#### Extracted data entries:
________________________________________

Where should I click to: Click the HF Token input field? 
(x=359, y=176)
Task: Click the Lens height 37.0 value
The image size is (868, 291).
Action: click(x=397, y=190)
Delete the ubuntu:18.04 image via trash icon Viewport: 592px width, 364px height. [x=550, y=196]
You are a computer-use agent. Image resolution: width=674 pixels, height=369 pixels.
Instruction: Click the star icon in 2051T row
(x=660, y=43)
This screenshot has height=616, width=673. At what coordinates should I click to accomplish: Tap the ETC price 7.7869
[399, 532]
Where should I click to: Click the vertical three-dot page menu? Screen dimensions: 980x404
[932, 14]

________________________________________

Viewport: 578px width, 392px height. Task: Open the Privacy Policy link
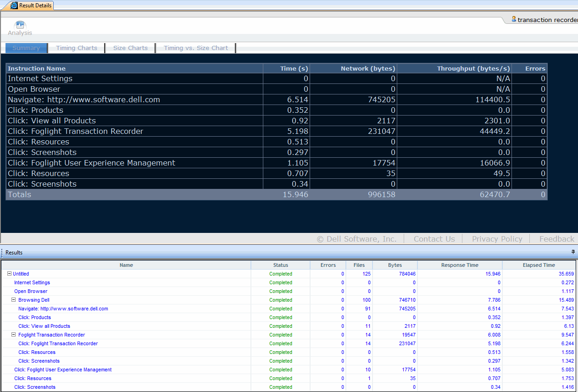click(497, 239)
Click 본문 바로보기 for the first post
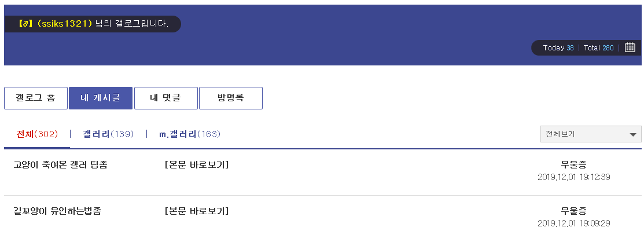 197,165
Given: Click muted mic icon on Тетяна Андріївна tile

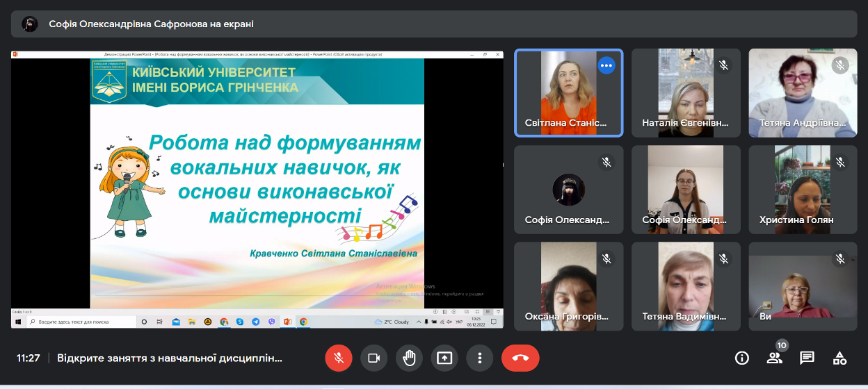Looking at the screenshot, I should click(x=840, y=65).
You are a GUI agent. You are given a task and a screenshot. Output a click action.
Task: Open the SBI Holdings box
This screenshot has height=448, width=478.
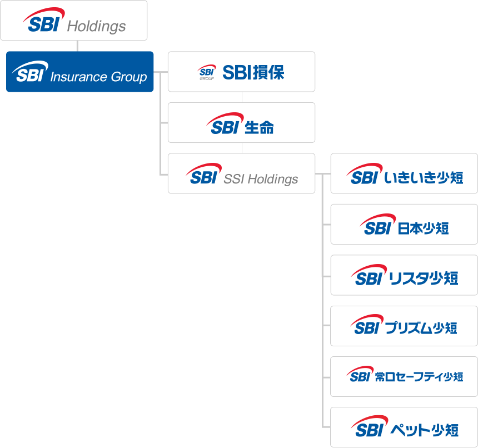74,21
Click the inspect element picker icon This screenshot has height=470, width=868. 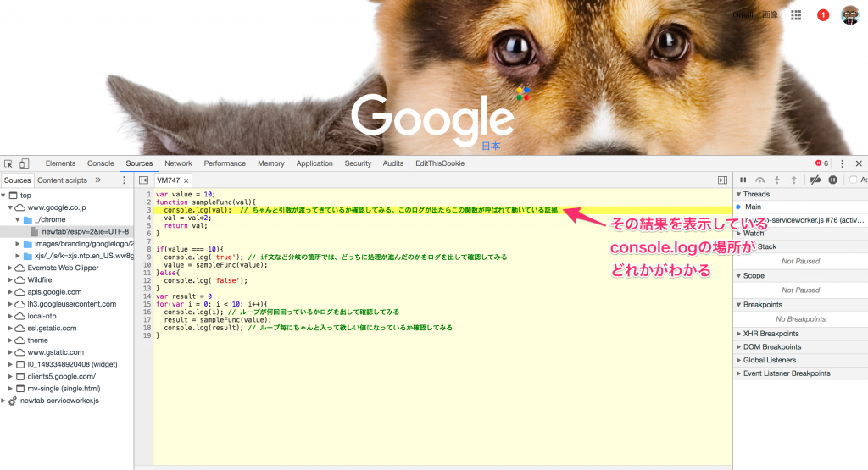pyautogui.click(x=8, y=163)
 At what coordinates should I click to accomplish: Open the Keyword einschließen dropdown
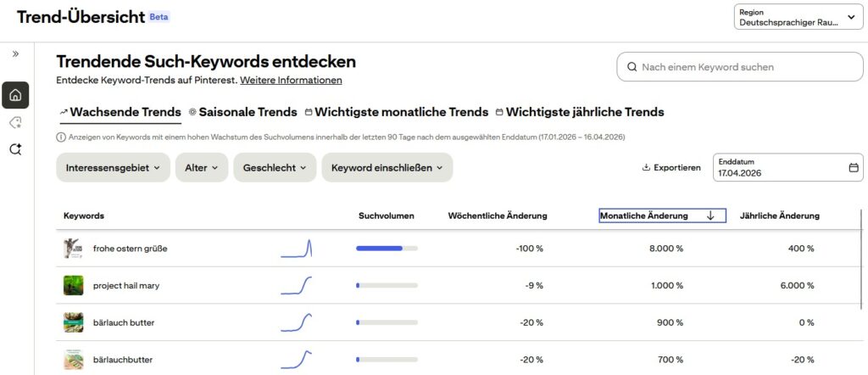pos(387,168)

________________________________________

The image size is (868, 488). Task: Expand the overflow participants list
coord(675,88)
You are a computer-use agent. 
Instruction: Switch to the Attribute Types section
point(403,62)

________________________________________

#### What to do:
If a line in the records contains "computer", report it.

#### Solved exercise:
You are a computer-use agent. Image resolution: width=674 pixels, height=369 pixels.
You are a computer-use agent. 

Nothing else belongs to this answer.